Let’s now spend too much time talking about the application layer protocols. I’m assuming you are already familiar with HTTP and DNS. The reason I used these two examples is that HTTP typically works on top of TCP2, and DNS on top of UDP3.

If you want to learn more, MDN has a great section on HTTP, and Cloudflare – on DNS. If you want to dig a bit deeper, I would recommend reading RFCs. You can find the list of HTTP and DNS RFCs on the respective wiki pages.

UDP, TCP (Transport Layer) #

HTTP and DNS solve specific application-level problems. But when a computer receives a message, how does it know which application to deliver it to? This is where transport layer protocols, such as User Datagram Protocol (UDP) and Transmission Control Protocol (TCP), come in.

When a server is started, it typically creates a socket, an internal endpoint addressable using a combination of an IP address and a port number (a 16-bit unsigned integer ranging from 0 to 65535), and starts listening for messages arriving on this socket.

When a browser needs to send a message, it also needs a socket and creates one using one of the system APIs.

On Apple platforms, there is a variety of APIs for working with ports/sockets, ranging from the Unix sockets, CFSocket wrapper and to recently introduced Network framework.
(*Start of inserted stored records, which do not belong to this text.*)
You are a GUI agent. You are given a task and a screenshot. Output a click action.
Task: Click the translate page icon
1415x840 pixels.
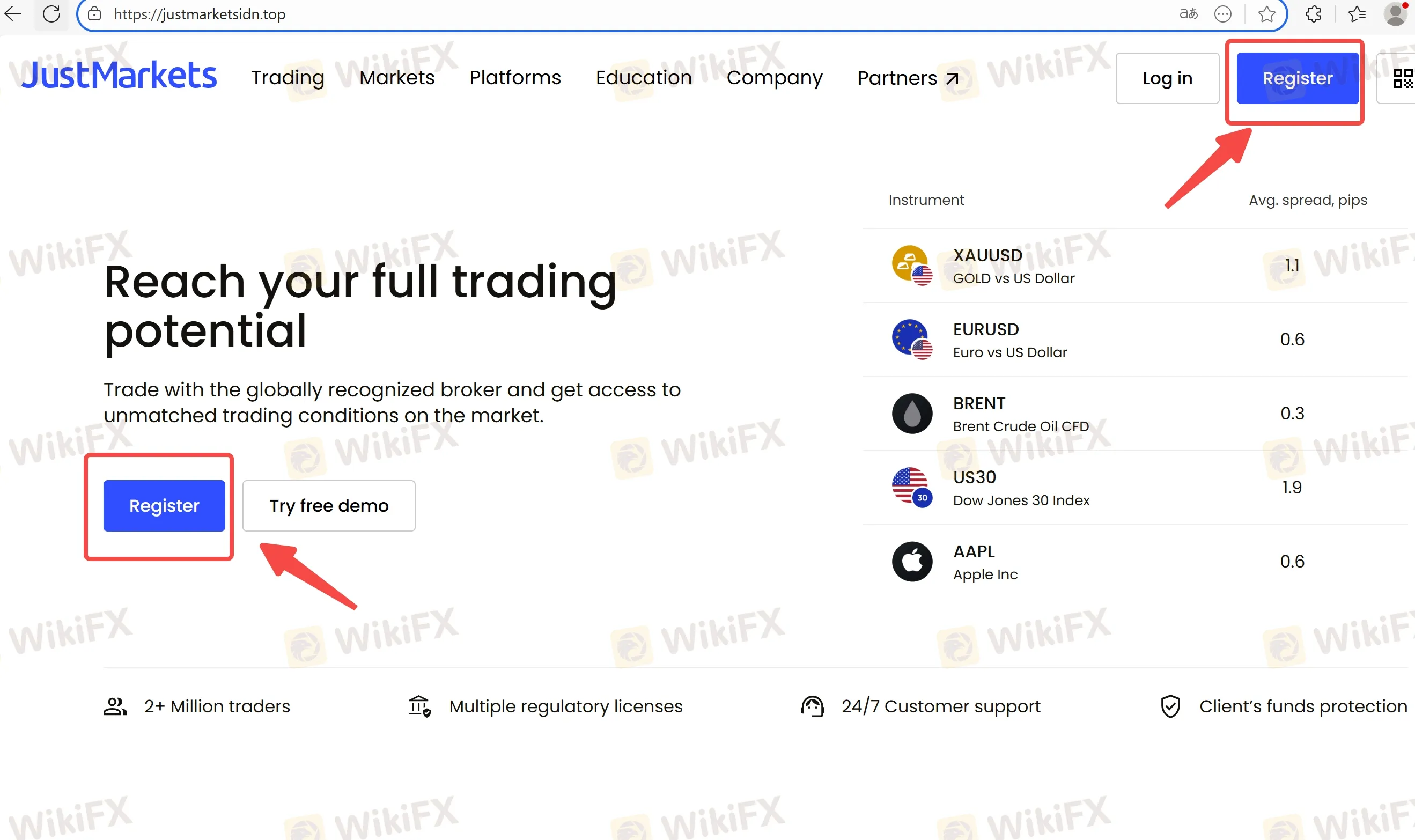tap(1189, 14)
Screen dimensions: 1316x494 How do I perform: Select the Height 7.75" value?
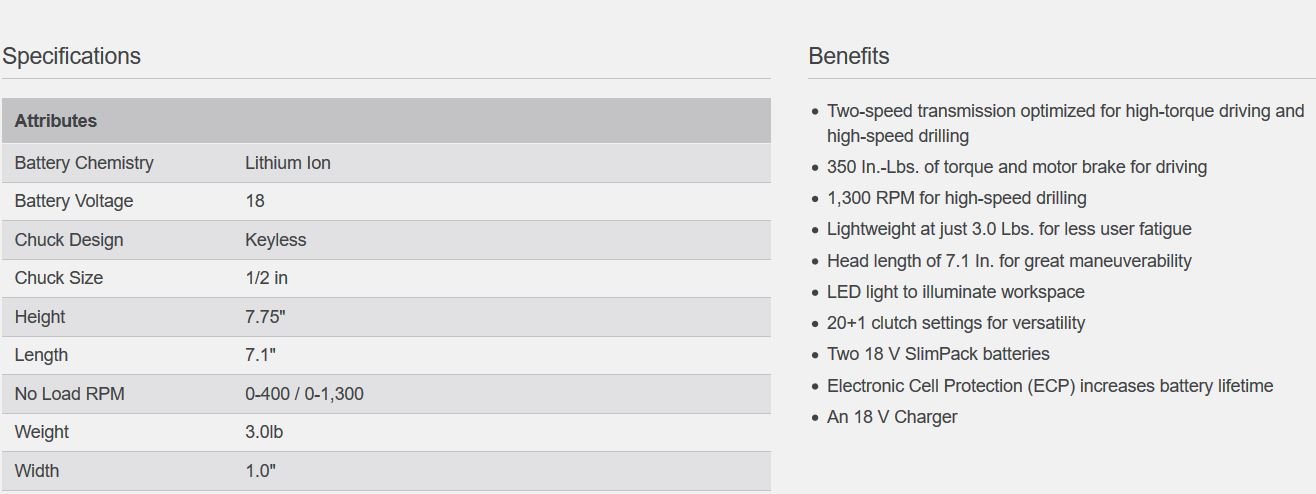[266, 317]
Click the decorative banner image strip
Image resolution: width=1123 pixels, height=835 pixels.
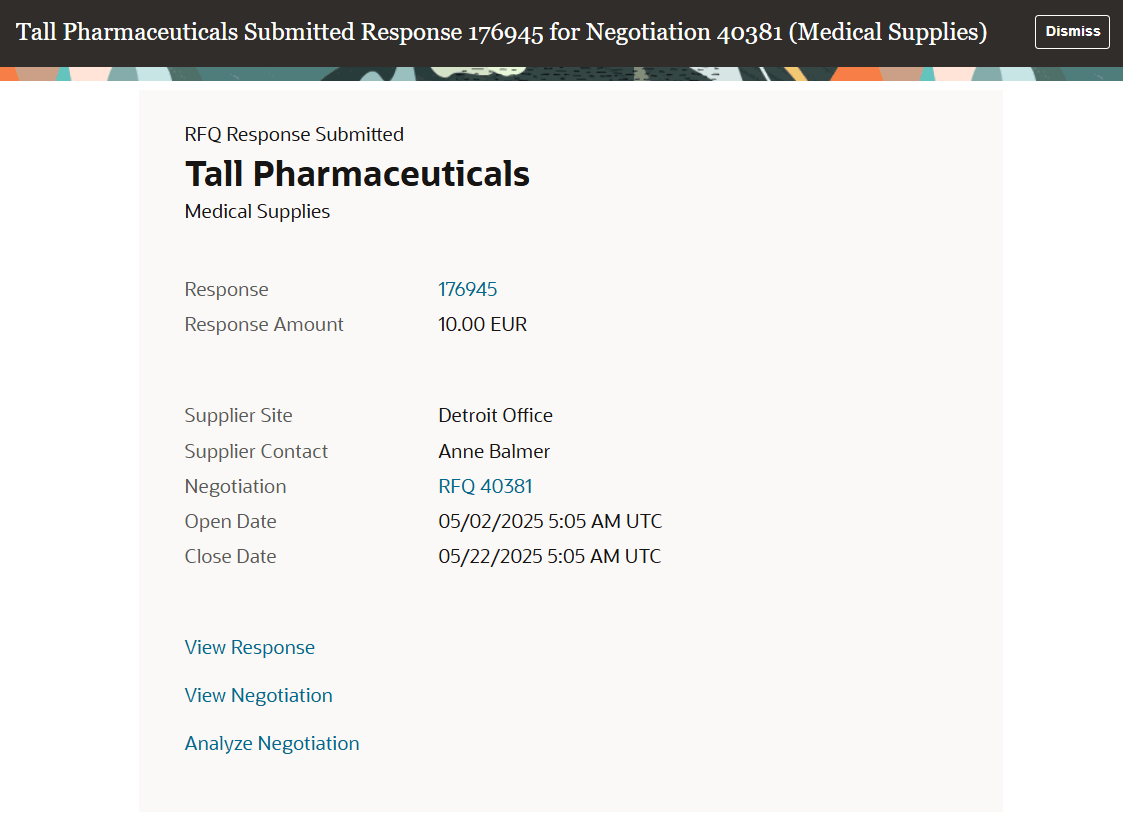pyautogui.click(x=562, y=74)
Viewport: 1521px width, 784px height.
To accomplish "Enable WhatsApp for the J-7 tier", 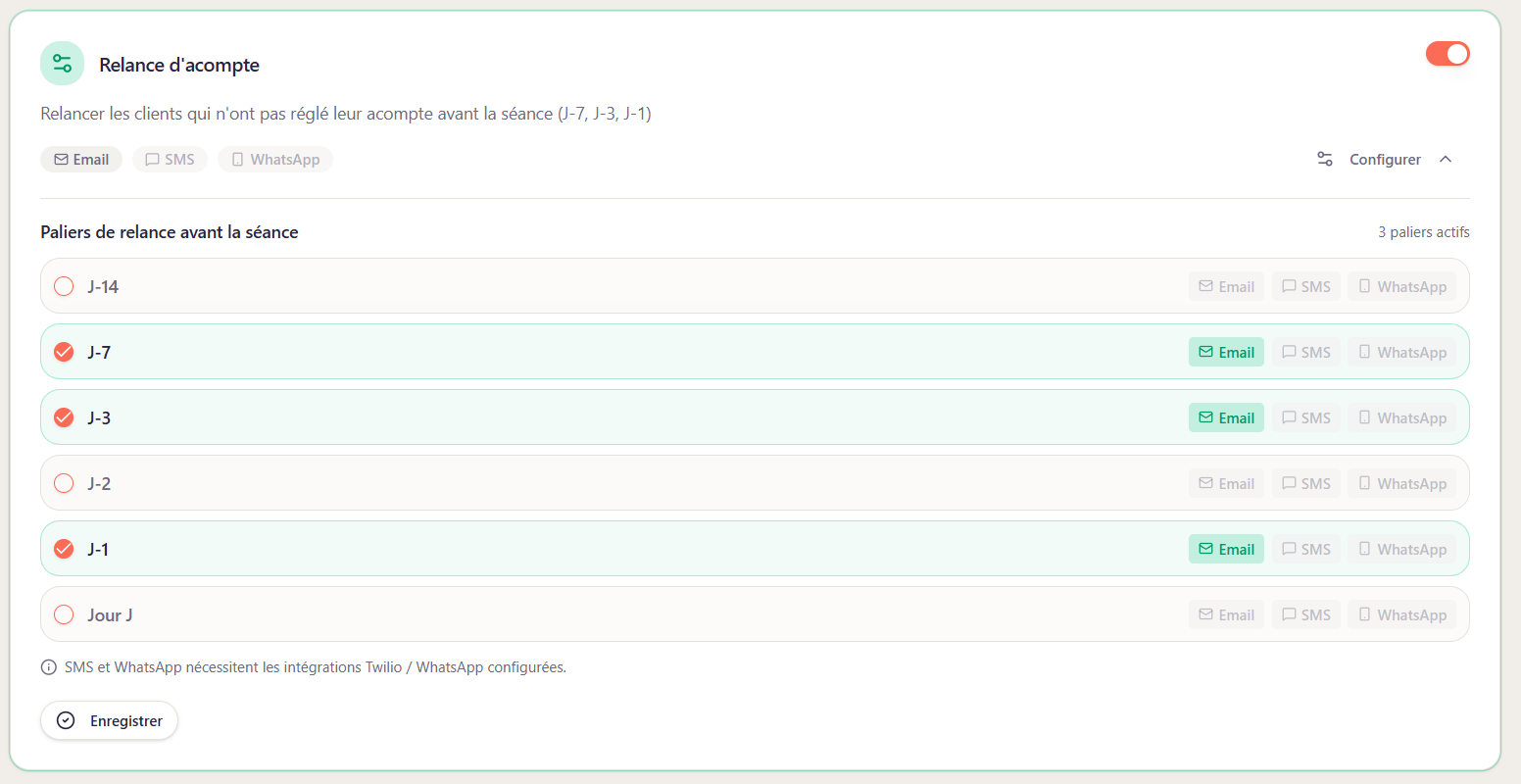I will [x=1401, y=352].
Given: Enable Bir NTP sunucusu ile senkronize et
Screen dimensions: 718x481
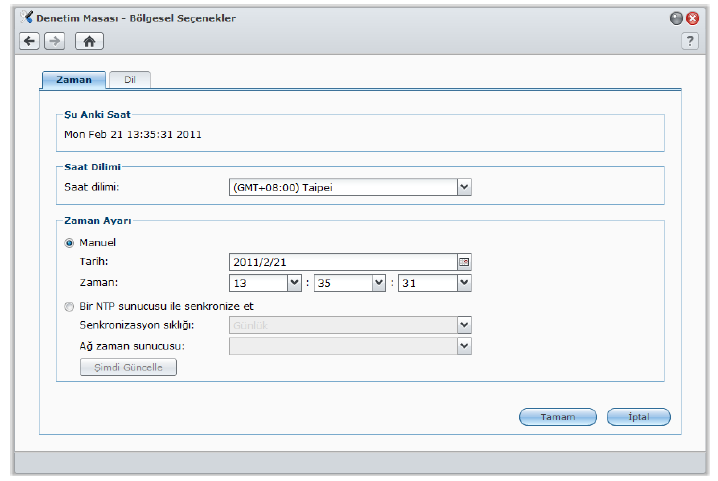Looking at the screenshot, I should coord(70,306).
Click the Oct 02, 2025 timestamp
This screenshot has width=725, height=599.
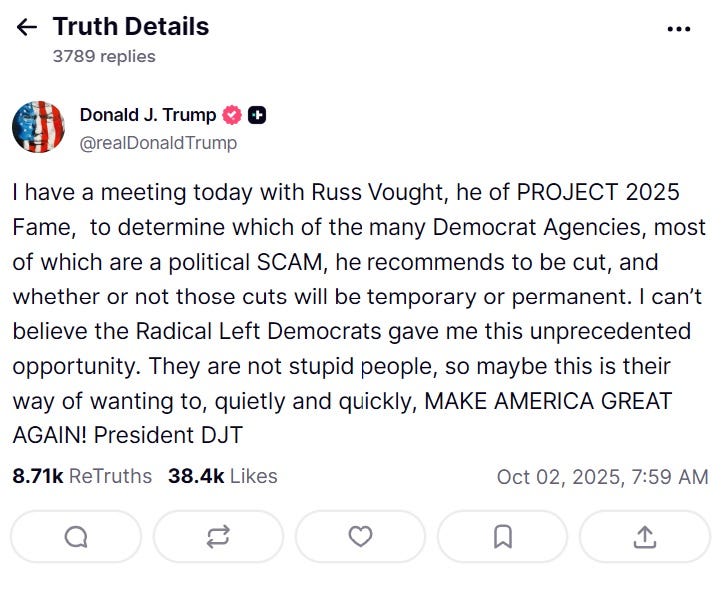[602, 477]
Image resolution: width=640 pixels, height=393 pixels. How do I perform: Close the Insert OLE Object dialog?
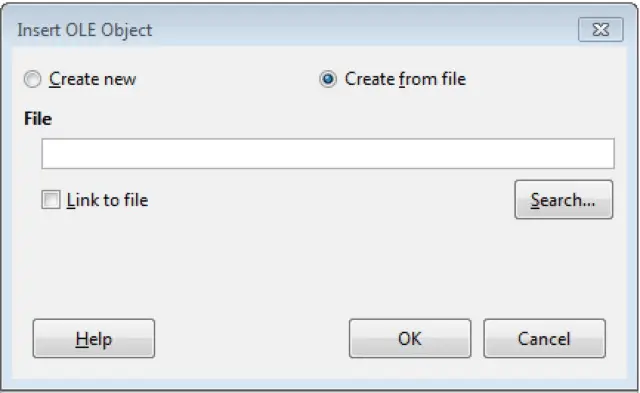pos(600,29)

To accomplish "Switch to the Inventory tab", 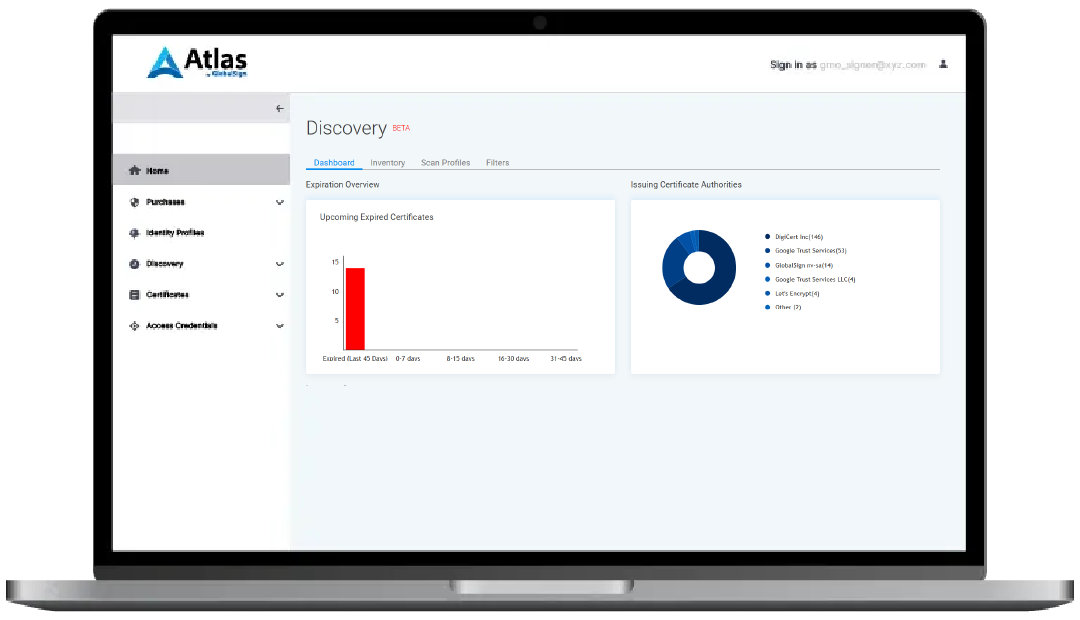I will pos(388,162).
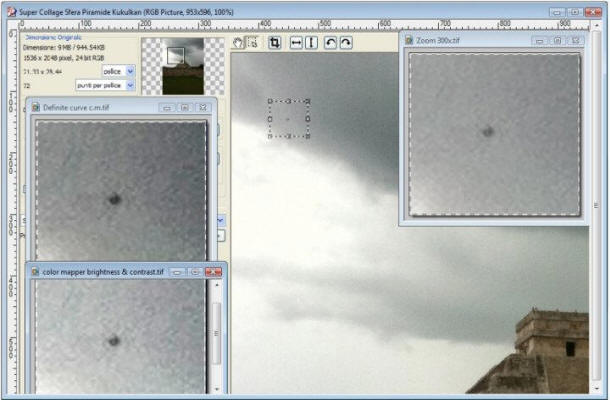610x400 pixels.
Task: Select the hand pan tool
Action: [238, 43]
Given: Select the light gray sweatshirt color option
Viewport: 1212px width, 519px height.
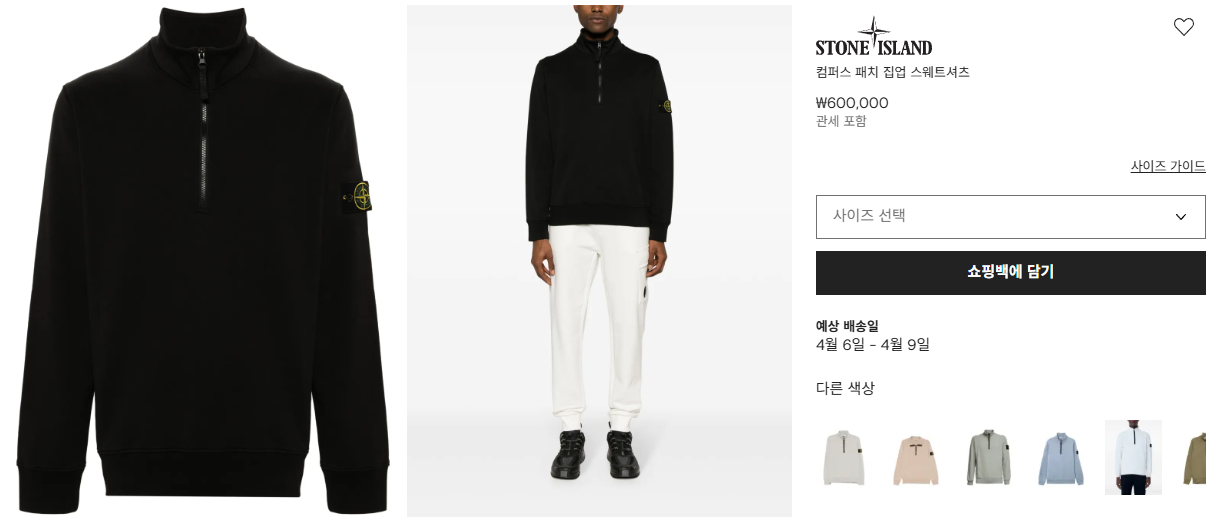Looking at the screenshot, I should click(x=844, y=458).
Transport layer protocols, such as TCP and UDP, transfer data using protocol data units. For TCP, the PDU is a segment, and a datagram for UDP. Both protocols use a header field for recording the source and destination port number.

The DNS messages are typically sent using UDP (other options exist, even including things like DNS over HTTPS). The UDP datagram header is extremely. simple When a system needs to send a DNS message, it takes the message (the protocol of the message is irrelevant, for DNS it’s just raw bytes), and prepends 4 bytes of the UDP datagram header. If we go back to our browser example, here is what the UDP header looks like:

Wireshark capture: DNS packet

The source port is 63802, which is the port that the browser reserved for itself, and the destination port is 53, which is one of the well-known ports.

Obviously, UDP and TCP are completely different. TCP protocol has its own segment structure. TCP is connection-oriented, it provides reliable, ordered, and error-checked delivery of a stream of octets. UDP, on the other hand, uses a simple connectionless communication model, it’s very minimalistic.

IP (Internet Layer) #

In the previous section, we established that a socket is addressable using a combination of an IP address and a port number. We know what the port is for. But there are no IP addresses to be found in UDP/TCP headers. To know which computer to send the messages to, you need an IP address and IP protocol. Let’s get back to our Wireshark capture to see what information an IP header contains.

Wireshark capture: IP packet

All of the information that you saw captured using Wireshark was recorded from my en0 network interface (WiFi).

Network interface is a point of connection between the computer and the network. A computer can have multiple network interfaces: Wi-Fi, Ethernet, etc.

There are physical network interfaces, such as en0 (which is your WiFi module on macOS). You can list all of those using networksetup -listallhardwareports command. Each physical interface has an associated Ethernet Address and a hardware device, for example:

> networksetup -listallhardwareports
   
Hardware Port: Wi-Fi
Device: en0
Ethernet Address: f0:18:98:2a:43:67
...

And then there are virtual network interfaces, such as lo0 (a loopback interface which computer uses to communicate with itself) and utun (which are typically used by VPN, more on this later). You can use ifconfig to see all of the network interfaces, including both physical and virtual.

> ifconfig

lo0: flags=8049<UP,LOOPBACK,RUNNING,MULTICAST> mtu 16384
options=1203<RXCSUM,TXCSUM,TXSTATUS,SW_TIMESTAMP
inet 127.0.0.1 netmask 0xff000000
...

All of the information that you saw from the captures in this section is also visible to my ISP and to any servers between me and the destination. They saw all my DNS queries, they saw my IP address, and in case of HTTP (unencrypted), they saw all my HTTP communications too4. Using this information anyone can identify and track me. And these are the kinds of problems that VPN is designed to solve.

VPN #

What is VPN (Virtual Private Network)? Originally, VPN was designed to establish secure connections between a computer and a protected or private corporate network, using an otherwise insecure public network. This typically involved “making” a computer part of the private network so that the computers within the network could address it.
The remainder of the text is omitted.